## OBJECTIF
Décalez de -7 chaque coordonnée donnée en réponse dans les lignes du matériel situées entre celle qui contient « Screen dimensions: 838x566 » et celle qui contient « will click(525, 65). », incluses. Recopiez ensuite ces lignes en entier, consignes comprises.
**** DONNÉES DE L'EXERCICE ****
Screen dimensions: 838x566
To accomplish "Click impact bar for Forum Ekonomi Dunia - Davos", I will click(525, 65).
****
**** DONNÉES DE L'EXERCICE ****
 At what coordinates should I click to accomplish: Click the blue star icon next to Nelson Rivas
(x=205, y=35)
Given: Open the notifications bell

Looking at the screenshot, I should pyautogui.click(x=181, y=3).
****
**** DONNÉES DE L'EXERCICE ****
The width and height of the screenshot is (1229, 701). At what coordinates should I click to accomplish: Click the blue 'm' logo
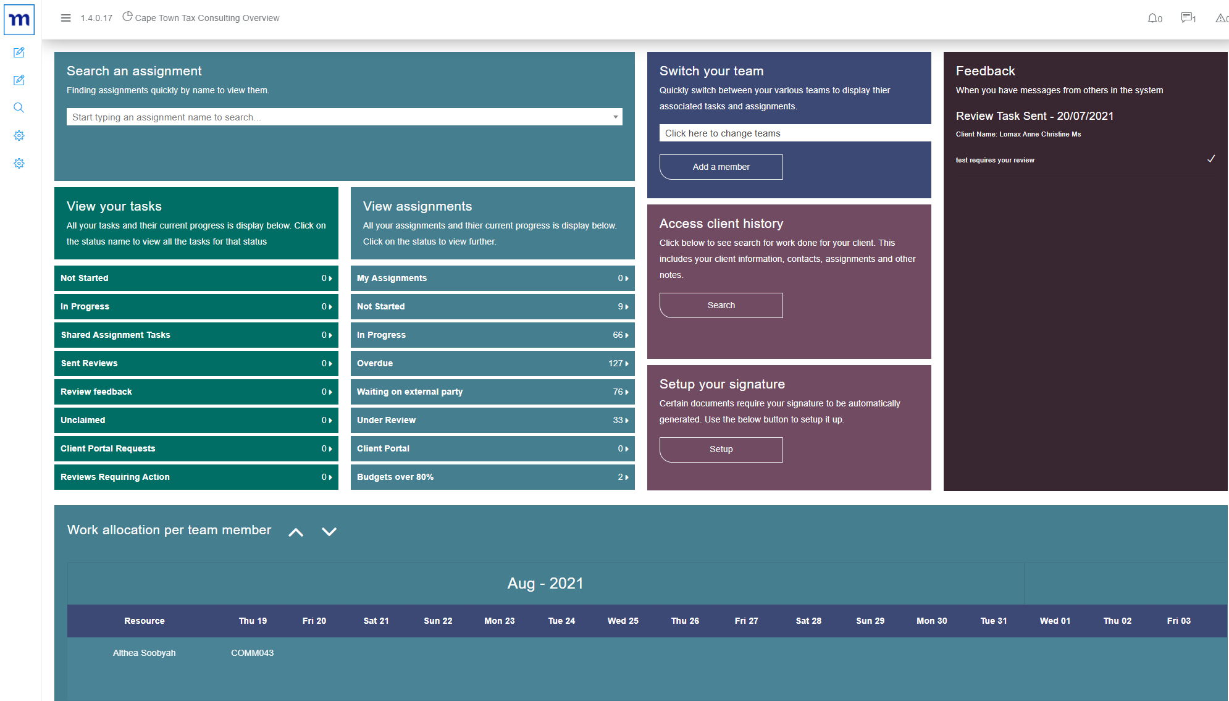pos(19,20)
****
## CORRIGÉ
Screen dimensions: 838x566
To accomplish "Click impact bar for Forum Ekonomi Dunia - Davos", I will click(518, 58).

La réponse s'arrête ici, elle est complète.